You may have read tips in beauty magazines or on beauty blogs to occasionally rinse your hair with a heavy beer, like Guinness. The reasoning? It’s packed with fatty alcohols (also known as fatty acids). Fatty alcohols are unlike the rubbing alcohol that’s harsh and drying. In fact, fatty alcohols are good for your hair and skin. Nourishing it and making it more soft and supple.

So how the heck are we supposed to know what’s a good or bad alcohol?

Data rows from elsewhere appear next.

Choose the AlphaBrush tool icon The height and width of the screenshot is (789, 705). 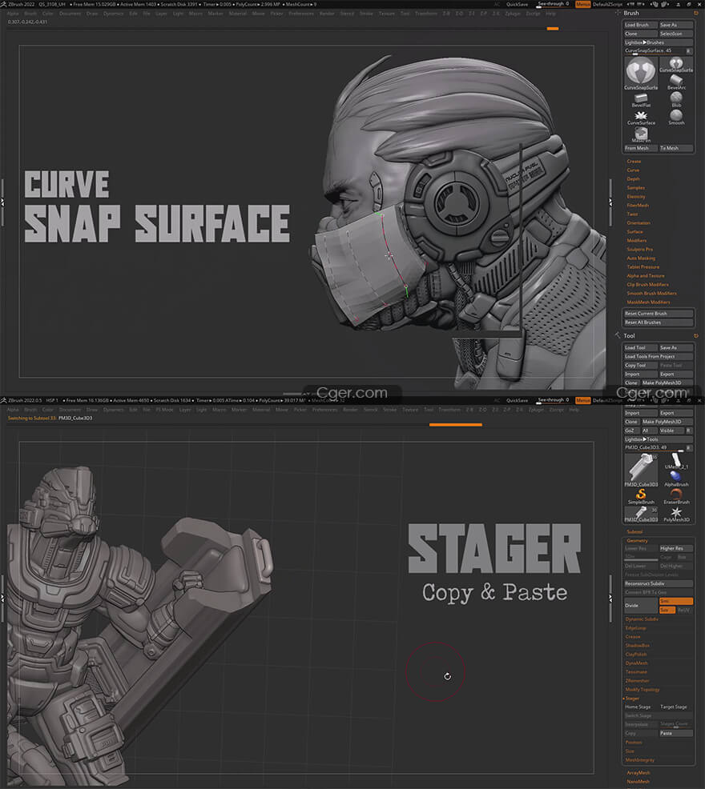[677, 476]
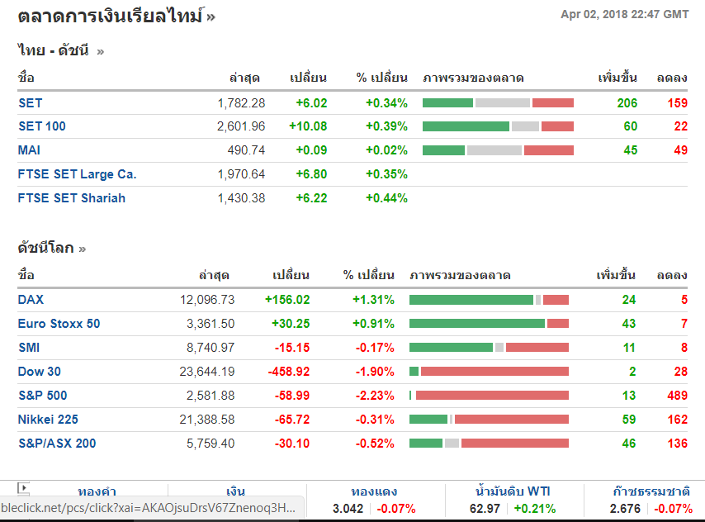705x522 pixels.
Task: Open the SET index link
Action: [31, 103]
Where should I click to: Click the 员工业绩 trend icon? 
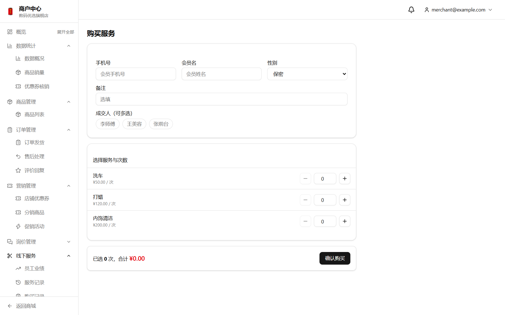[18, 269]
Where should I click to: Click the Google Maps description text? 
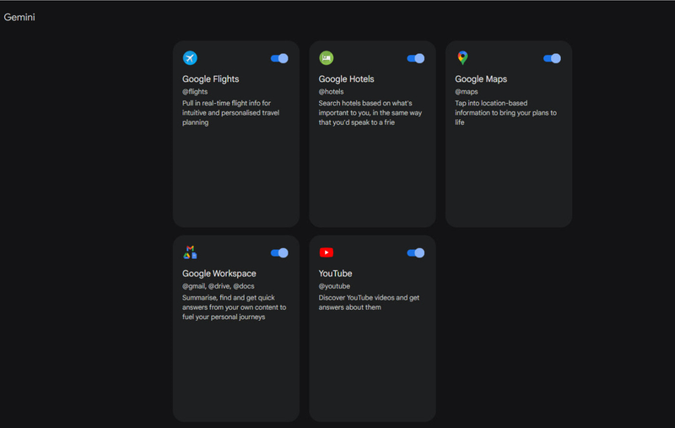coord(505,112)
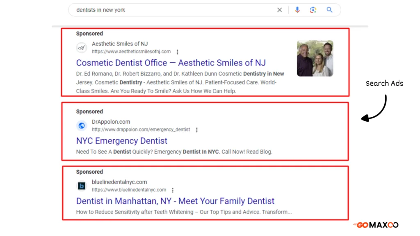
Task: Click the https://www.bluelinedentalnyc.com URL text
Action: coord(129,190)
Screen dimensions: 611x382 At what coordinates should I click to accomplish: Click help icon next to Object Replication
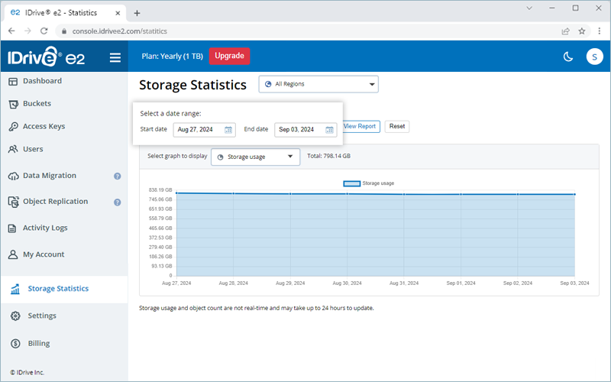118,202
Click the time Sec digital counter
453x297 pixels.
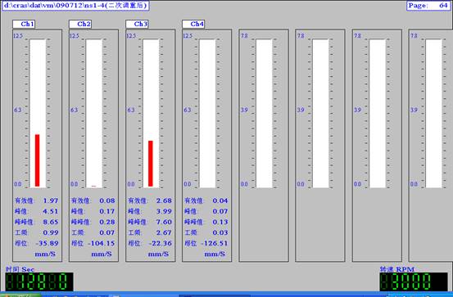coord(39,281)
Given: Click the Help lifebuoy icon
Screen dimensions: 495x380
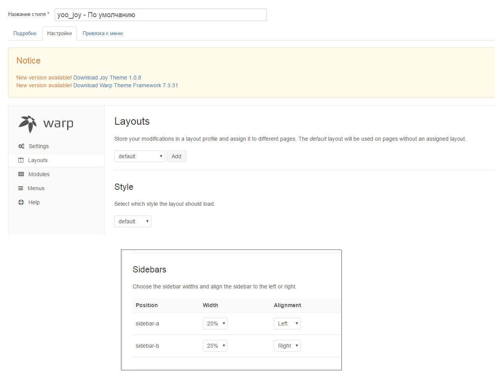Looking at the screenshot, I should pyautogui.click(x=21, y=202).
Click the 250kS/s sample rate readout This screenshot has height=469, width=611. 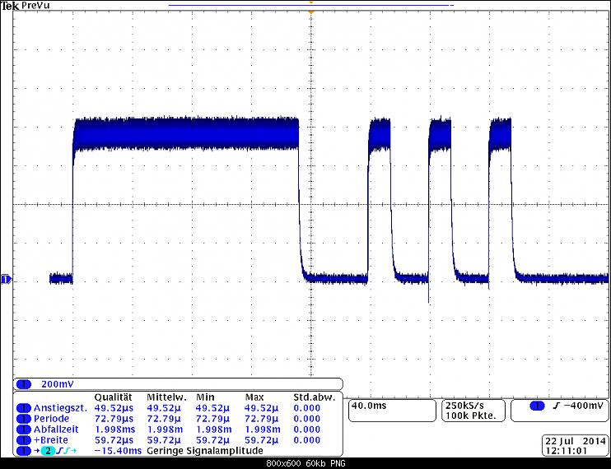coord(465,406)
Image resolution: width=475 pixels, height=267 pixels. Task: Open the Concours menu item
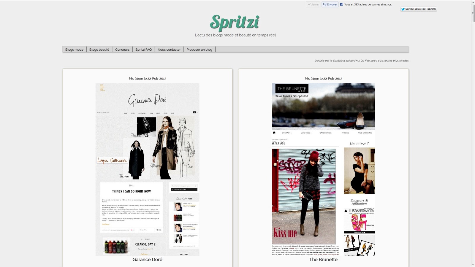click(122, 50)
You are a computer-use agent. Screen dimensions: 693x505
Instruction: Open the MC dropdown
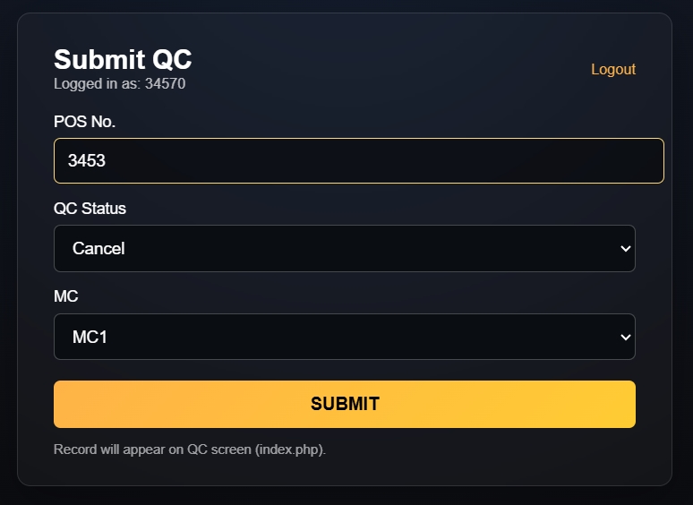(344, 337)
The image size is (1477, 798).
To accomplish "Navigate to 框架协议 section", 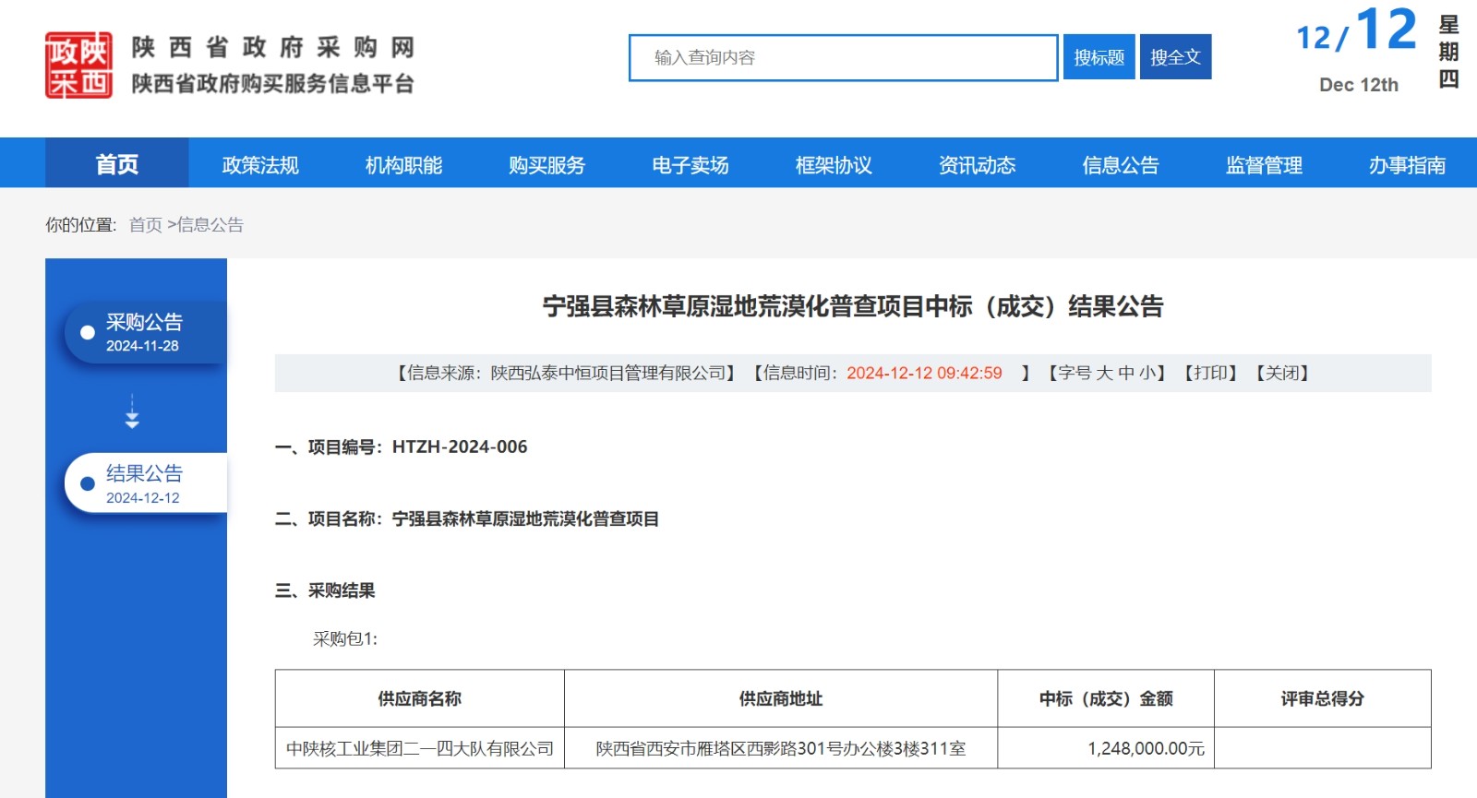I will coord(834,165).
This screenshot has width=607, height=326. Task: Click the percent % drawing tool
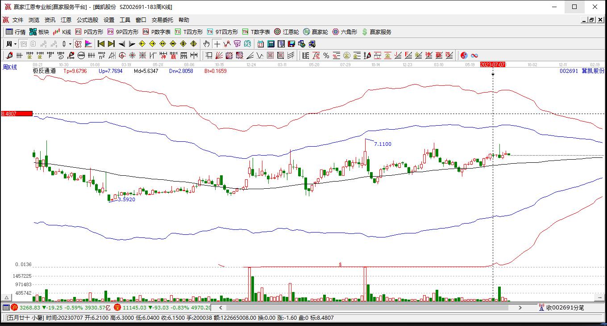pyautogui.click(x=326, y=55)
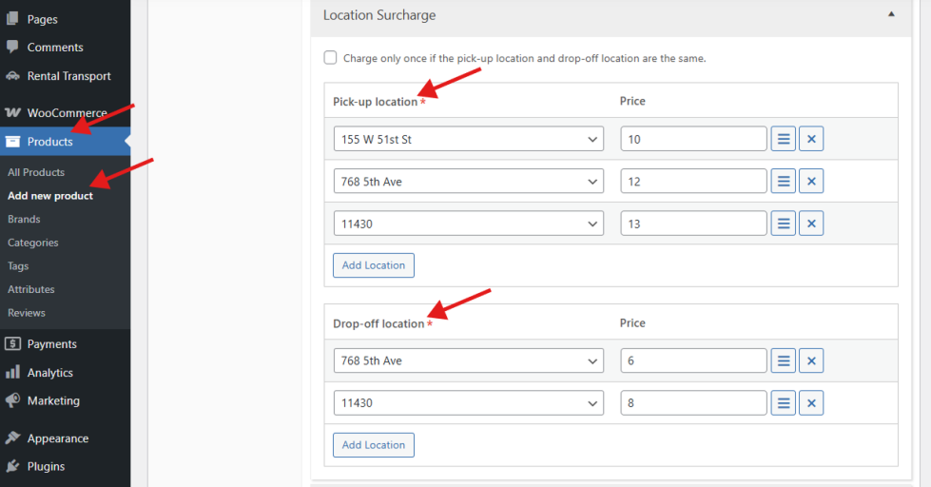This screenshot has width=931, height=487.
Task: Enable charge only once for same locations checkbox
Action: coord(331,58)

Unless the label touts alcohol-free, we simply don’t know (and, do we really want alcohol-free, if some alcohols are actually beneficial?).

Here’s a list of some of the most commonly used alcohols (good and bad) that you’ll find listed verbatim under the ingredients label of your products. So now you don’t have to rely on a company’s marketing to tell you if it’s alcohol free.

Bad alcohols:

Alcohol

Ehtyl alcohol

Ethanol

Alcohol Denatured

SD Alcohol

 Note: SD Alcohol comes in many variations that made number ands letter following the SD Alcohol (ex: SD Alcohol 3-A, SD Alcohol 40 etc.)

Good alcohols (fatty alcohols/fatty acids):

Cetyl alcohol

Cetearyl alcohol

Sterearyl alcohol

Benehyl alcohol

Arachnidyl alcohol

Myristil alcohol

Lauryl alcohol

FYI: Benzyl alcohol is often listed amongst ingredients. This is a preservative. With respect to it’s actions on skin or hair, it is a neutral compound that neither benefits nor hurts your skin. If you’re looking for a more natural, preservative-free product, however, then you’ll want to avoid this.